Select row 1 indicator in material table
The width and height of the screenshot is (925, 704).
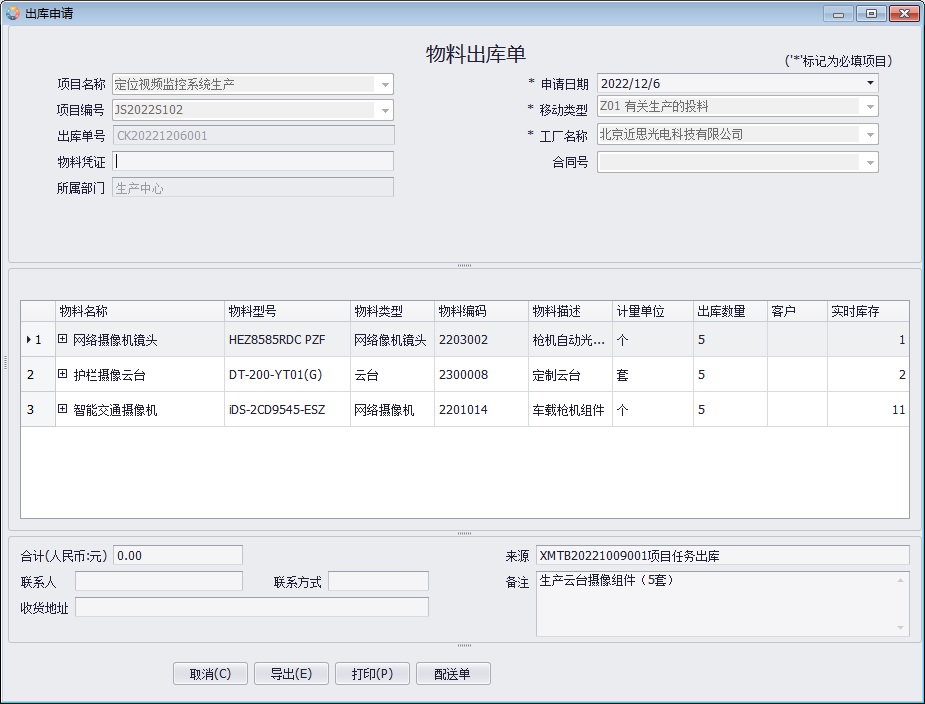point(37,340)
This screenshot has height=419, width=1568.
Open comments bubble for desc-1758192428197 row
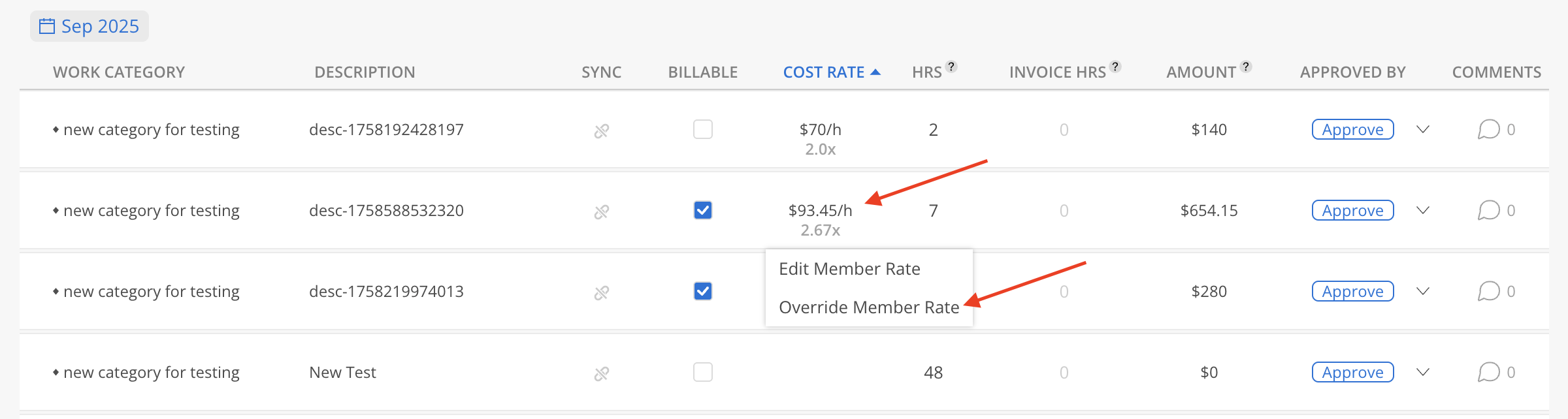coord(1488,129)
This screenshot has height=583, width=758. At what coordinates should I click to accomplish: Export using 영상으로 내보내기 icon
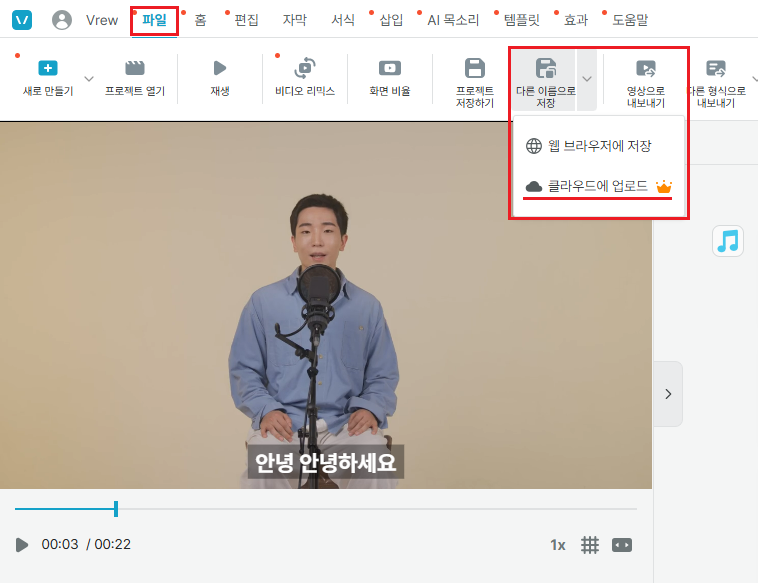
* * *
## Exercise goal
The lines holding the string "This" are what is needed from the material above.

## Answer space
This screenshot has height=419, width=1568.
This screenshot has height=583, width=758. At what coordinates should I click to accomplish: Export using 영상으로 내보내기 icon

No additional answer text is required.